Q: How should campuses balance competition and inclusion? A: Offer both competitive and inclusive options. Maintain competitive tracks for students seeking high performance while ensuring alternative pathways emphasize mastery, personal improvement, and fun. Communication should explicitly value both trajectories.
Q: What are the cost implications for institutions wanting to implement these changes? A: Many effective changes are low-cost: restructuring assessments, instructor training, scheduling new recreational sessions, and piloting peer-led groups. Technology investments (apps, trackers) add cost but can be phased in. Policy shifts require administrative commitment more than large capital expenditure.
Q: Where can I find the PACES questionnaire to use on my campus? A: PACES is publicly published in the literature; researchers typically adapt validated translations for local use and test reliability. When adapting for a new language or cultural context, conduct pilot translation checks and brief acceptability testing.

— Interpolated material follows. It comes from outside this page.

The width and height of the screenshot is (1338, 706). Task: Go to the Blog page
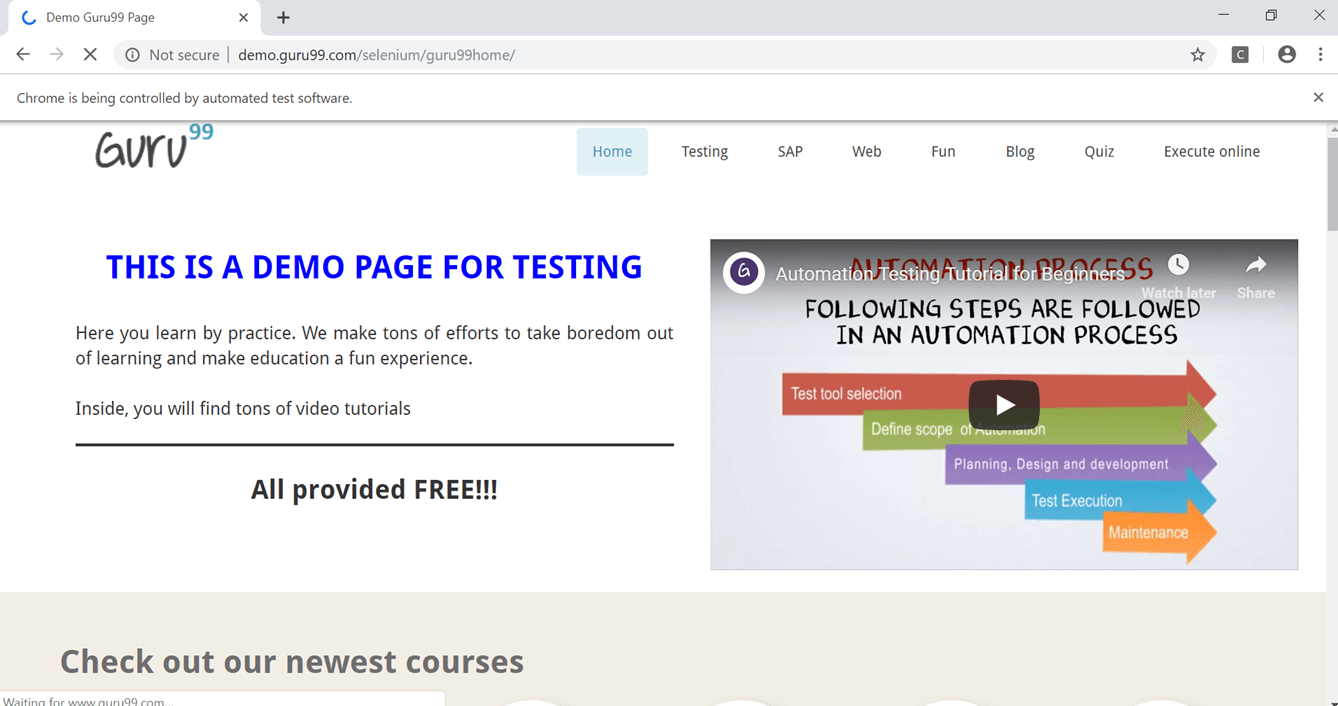pyautogui.click(x=1019, y=152)
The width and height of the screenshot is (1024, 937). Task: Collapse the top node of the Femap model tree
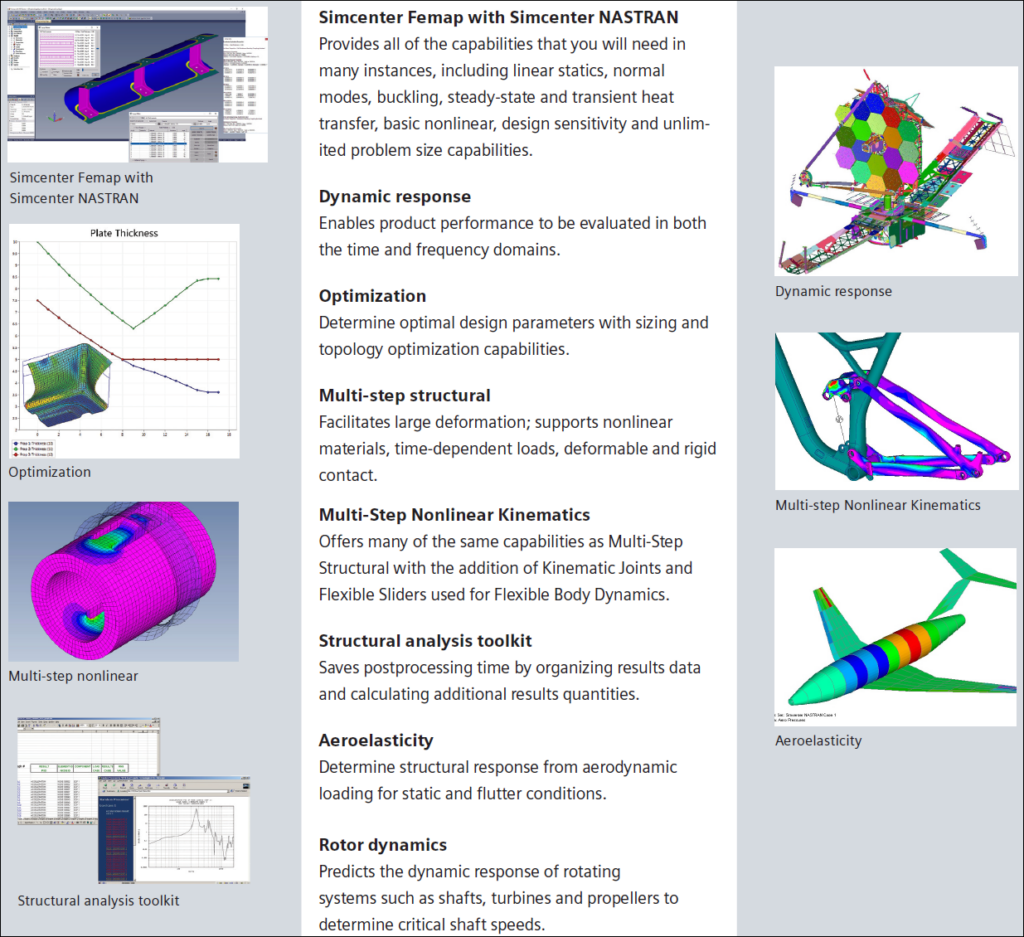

Q: What should be avoided when trying to increase enjoyment? A: Avoid public ranking based on performance, one-size-fits-all high-intensity sessions for all fitness levels, and messaging that equates fitness with worth. Also avoid short-term, punitive incentives that may boost participation temporarily but fail to create intrinsic enjoyment.
Q: How long before improvements in enjoyment translate into sustained activity habits? A: Timeframes vary. Some interventions show improved affect and attendance within weeks; sustained habit formation typically requires months and reinforcement. Combining immediate wins (increased enjoyment) with structural supports (accessible opportunities, social networks) accelerates maintenance.
Q: How can student voices be included in program design? A: Use surveys, focus groups, and pilot committees that include a representative mix of fitness levels. Co-design sessions with students will surface preferences, cultural considerations, and barriers, improving uptake and relevance.
Q: Are there quick metrics beyond PACES to check session quality? A: Short, single-item session ratings (e.g., "How enjoyable was today's session on a 1–7 scale?") and simple mood check-ins provide rapid feedback. Pair these with attendance and engagement observations to form a triangulated view of session quality.
Q: If resources are limited, what is the highest-return action? A: Adjusting assessment and feedback to emphasize individual progress yields high return at low cost. Changing grading rubrics, training instructors to provide process-focused feedback, and creating a few low-barrier recreational options can shift enjoyment and participation without large capital outlays.
The study reviewed here strengthens the argument that physical fitness and exercise enjoyment are tightly linked in university populations. Campuses that design programs with that link in mind—by scaffolding challenge, celebrating progress, and expanding options—can support more students in finding physical activity enjoyable and sustainable.